RECORDS SHOWN below:

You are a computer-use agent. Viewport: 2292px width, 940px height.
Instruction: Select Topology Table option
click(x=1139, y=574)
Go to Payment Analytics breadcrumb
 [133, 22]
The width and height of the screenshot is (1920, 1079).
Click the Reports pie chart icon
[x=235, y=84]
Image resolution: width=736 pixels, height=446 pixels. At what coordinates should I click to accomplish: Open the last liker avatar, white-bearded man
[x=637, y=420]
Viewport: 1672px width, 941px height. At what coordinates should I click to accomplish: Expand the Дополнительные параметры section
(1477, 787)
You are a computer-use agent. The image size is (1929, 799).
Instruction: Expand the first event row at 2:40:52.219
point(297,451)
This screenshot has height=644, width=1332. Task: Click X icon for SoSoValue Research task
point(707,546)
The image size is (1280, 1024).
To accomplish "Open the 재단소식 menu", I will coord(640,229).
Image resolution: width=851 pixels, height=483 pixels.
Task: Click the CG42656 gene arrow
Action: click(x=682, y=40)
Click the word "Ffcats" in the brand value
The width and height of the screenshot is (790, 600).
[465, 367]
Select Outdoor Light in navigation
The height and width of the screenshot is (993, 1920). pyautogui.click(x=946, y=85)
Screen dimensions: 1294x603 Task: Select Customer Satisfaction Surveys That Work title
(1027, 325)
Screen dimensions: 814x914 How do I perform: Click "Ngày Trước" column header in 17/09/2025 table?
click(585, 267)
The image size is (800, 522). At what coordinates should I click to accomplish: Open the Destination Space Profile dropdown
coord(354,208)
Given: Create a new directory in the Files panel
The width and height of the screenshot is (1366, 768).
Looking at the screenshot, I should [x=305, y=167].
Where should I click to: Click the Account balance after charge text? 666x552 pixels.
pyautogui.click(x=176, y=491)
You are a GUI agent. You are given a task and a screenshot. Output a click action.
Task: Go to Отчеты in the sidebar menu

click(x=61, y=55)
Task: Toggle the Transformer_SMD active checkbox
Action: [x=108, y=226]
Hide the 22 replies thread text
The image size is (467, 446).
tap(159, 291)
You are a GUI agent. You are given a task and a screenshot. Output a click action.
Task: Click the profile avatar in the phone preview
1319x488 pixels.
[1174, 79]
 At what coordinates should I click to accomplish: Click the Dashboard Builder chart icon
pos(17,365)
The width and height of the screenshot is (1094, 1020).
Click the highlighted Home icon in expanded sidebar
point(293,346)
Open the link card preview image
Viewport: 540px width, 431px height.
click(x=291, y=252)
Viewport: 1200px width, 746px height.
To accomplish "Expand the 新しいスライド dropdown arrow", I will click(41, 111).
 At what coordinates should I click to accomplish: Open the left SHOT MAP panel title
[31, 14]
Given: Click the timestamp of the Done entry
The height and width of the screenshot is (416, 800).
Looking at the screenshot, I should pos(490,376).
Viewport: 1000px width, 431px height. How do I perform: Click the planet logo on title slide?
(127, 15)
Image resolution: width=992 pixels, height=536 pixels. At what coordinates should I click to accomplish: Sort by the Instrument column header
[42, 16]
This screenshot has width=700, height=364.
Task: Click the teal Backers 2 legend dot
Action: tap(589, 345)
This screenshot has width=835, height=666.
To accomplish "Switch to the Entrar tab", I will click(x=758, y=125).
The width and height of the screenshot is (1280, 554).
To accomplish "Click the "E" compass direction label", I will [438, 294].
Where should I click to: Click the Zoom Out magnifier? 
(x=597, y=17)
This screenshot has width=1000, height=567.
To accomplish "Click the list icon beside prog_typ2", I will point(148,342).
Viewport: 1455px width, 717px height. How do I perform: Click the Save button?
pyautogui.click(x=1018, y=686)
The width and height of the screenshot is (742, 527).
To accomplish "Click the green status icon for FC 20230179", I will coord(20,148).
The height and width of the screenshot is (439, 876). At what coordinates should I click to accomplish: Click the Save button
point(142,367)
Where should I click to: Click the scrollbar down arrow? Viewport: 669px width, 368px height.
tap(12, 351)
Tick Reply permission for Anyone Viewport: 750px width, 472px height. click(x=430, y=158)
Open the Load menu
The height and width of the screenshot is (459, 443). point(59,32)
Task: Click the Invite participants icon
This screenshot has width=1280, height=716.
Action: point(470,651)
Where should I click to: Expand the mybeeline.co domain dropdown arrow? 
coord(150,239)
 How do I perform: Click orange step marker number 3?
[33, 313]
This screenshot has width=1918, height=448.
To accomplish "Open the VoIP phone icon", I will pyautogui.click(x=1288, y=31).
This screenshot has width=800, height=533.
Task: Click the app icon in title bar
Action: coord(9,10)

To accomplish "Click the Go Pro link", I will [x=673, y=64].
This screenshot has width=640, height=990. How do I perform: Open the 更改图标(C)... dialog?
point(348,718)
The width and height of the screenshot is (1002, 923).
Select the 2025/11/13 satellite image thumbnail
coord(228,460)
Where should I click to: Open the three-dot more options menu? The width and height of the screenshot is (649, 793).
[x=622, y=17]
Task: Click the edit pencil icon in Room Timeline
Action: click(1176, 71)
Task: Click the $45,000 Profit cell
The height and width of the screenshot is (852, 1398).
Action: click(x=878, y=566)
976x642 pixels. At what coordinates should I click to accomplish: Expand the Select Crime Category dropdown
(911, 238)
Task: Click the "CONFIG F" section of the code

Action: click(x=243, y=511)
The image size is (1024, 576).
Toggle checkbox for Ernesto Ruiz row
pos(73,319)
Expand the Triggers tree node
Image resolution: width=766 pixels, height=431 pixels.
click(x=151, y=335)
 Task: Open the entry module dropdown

End of RECORDS SHOWN.

(WHAT IS NEEDED) Retype all of the listing exactly, leaving out no line.

(EXPECTED ANSWER)
You are a computer-use agent. Viewport: 2292px width, 940px height.
Instruction: Select Topology Table option
click(x=1139, y=574)
Go to Payment Analytics breadcrumb
 [133, 22]
The width and height of the screenshot is (1920, 1079).
Click the Reports pie chart icon
[x=235, y=84]
Image resolution: width=736 pixels, height=446 pixels. At what coordinates should I click to accomplish: Open the last liker avatar, white-bearded man
[x=637, y=420]
Viewport: 1672px width, 941px height. At what coordinates should I click to accomplish: Expand the Дополнительные параметры section
(1477, 787)
You are a computer-use agent. The image size is (1929, 799).
Instruction: Expand the first event row at 2:40:52.219
point(297,451)
This screenshot has height=644, width=1332. Task: Click X icon for SoSoValue Research task
point(707,546)
The image size is (1280, 1024).
To accomplish "Open the 재단소식 menu", I will coord(640,229).
Image resolution: width=851 pixels, height=483 pixels.
Task: Click the CG42656 gene arrow
Action: click(x=682, y=40)
Click the word "Ffcats" in the brand value
The width and height of the screenshot is (790, 600).
[465, 367]
Select Outdoor Light in navigation
The height and width of the screenshot is (993, 1920). pyautogui.click(x=946, y=85)
Screen dimensions: 1294x603 Task: Select Customer Satisfaction Surveys That Work title
(1027, 325)
Screen dimensions: 814x914 How do I perform: Click "Ngày Trước" column header in 17/09/2025 table?
click(585, 267)
The image size is (800, 522). At what coordinates should I click to accomplish: Open the Destination Space Profile dropdown
coord(354,208)
Given: Create a new directory in the Files panel
The width and height of the screenshot is (1366, 768).
Looking at the screenshot, I should [x=305, y=167].
Where should I click to: Click the Account balance after charge text? 666x552 pixels.
pyautogui.click(x=176, y=491)
You are a GUI agent. You are given a task and a screenshot. Output a click action.
Task: Go to Отчеты in the sidebar menu

click(x=61, y=55)
Task: Toggle the Transformer_SMD active checkbox
Action: [x=108, y=226]
Hide the 22 replies thread text
The image size is (467, 446).
tap(159, 291)
You are a GUI agent. You are given a task and a screenshot. Output a click action.
Task: Click the profile avatar in the phone preview
1319x488 pixels.
[1174, 79]
 At what coordinates should I click to accomplish: Click the Dashboard Builder chart icon
pos(17,365)
The width and height of the screenshot is (1094, 1020).
Click the highlighted Home icon in expanded sidebar
point(293,346)
Open the link card preview image
Viewport: 540px width, 431px height.
click(x=291, y=252)
Viewport: 1200px width, 746px height.
To accomplish "Expand the 新しいスライド dropdown arrow", I will click(41, 111).
 At what coordinates should I click to accomplish: Open the left SHOT MAP panel title
[31, 14]
Given: Click the timestamp of the Done entry
The height and width of the screenshot is (416, 800).
Looking at the screenshot, I should pos(490,376).
Viewport: 1000px width, 431px height. How do I perform: Click the planet logo on title slide?
(127, 15)
Image resolution: width=992 pixels, height=536 pixels. At what coordinates should I click to accomplish: Sort by the Instrument column header
[42, 16]
This screenshot has width=700, height=364.
Task: Click the teal Backers 2 legend dot
Action: tap(589, 345)
This screenshot has width=835, height=666.
To accomplish "Switch to the Entrar tab", I will click(x=758, y=125).
The width and height of the screenshot is (1280, 554).
To accomplish "Click the "E" compass direction label", I will [438, 294].
Where should I click to: Click the Zoom Out magnifier? 
(x=597, y=17)
This screenshot has width=1000, height=567.
To accomplish "Click the list icon beside prog_typ2", I will point(148,342).
Viewport: 1455px width, 717px height. How do I perform: Click the Save button?
pyautogui.click(x=1018, y=686)
The width and height of the screenshot is (742, 527).
To accomplish "Click the green status icon for FC 20230179", I will coord(20,148).
The height and width of the screenshot is (439, 876). At what coordinates should I click to accomplish: Click the Save button
point(142,367)
Where should I click to: Click the scrollbar down arrow? Viewport: 669px width, 368px height.
tap(12, 351)
Tick Reply permission for Anyone Viewport: 750px width, 472px height. click(x=430, y=158)
Open the Load menu
The height and width of the screenshot is (459, 443). point(59,32)
Task: Click the Invite participants icon
This screenshot has width=1280, height=716.
Action: point(470,651)
Where should I click to: Expand the mybeeline.co domain dropdown arrow? 
coord(150,239)
 How do I perform: Click orange step marker number 3?
[33, 313]
This screenshot has width=1918, height=448.
To accomplish "Open the VoIP phone icon", I will pyautogui.click(x=1288, y=31).
This screenshot has width=800, height=533.
Task: Click the app icon in title bar
Action: coord(9,10)

To accomplish "Click the Go Pro link", I will [x=673, y=64].
This screenshot has width=640, height=990. How do I perform: Open the 更改图标(C)... dialog?
point(348,718)
The width and height of the screenshot is (1002, 923).
Select the 2025/11/13 satellite image thumbnail
coord(228,460)
Where should I click to: Open the three-dot more options menu? The width and height of the screenshot is (649, 793).
[x=622, y=17]
Task: Click the edit pencil icon in Room Timeline
Action: click(1176, 71)
Task: Click the $45,000 Profit cell
The height and width of the screenshot is (852, 1398).
Action: click(x=878, y=566)
976x642 pixels. At what coordinates should I click to accomplish: Expand the Select Crime Category dropdown
(911, 238)
Task: Click the "CONFIG F" section of the code

Action: click(x=243, y=511)
The image size is (1024, 576).
Toggle checkbox for Ernesto Ruiz row
pos(73,319)
Expand the Triggers tree node
Image resolution: width=766 pixels, height=431 pixels.
click(x=151, y=335)
 Task: Open the entry module dropdown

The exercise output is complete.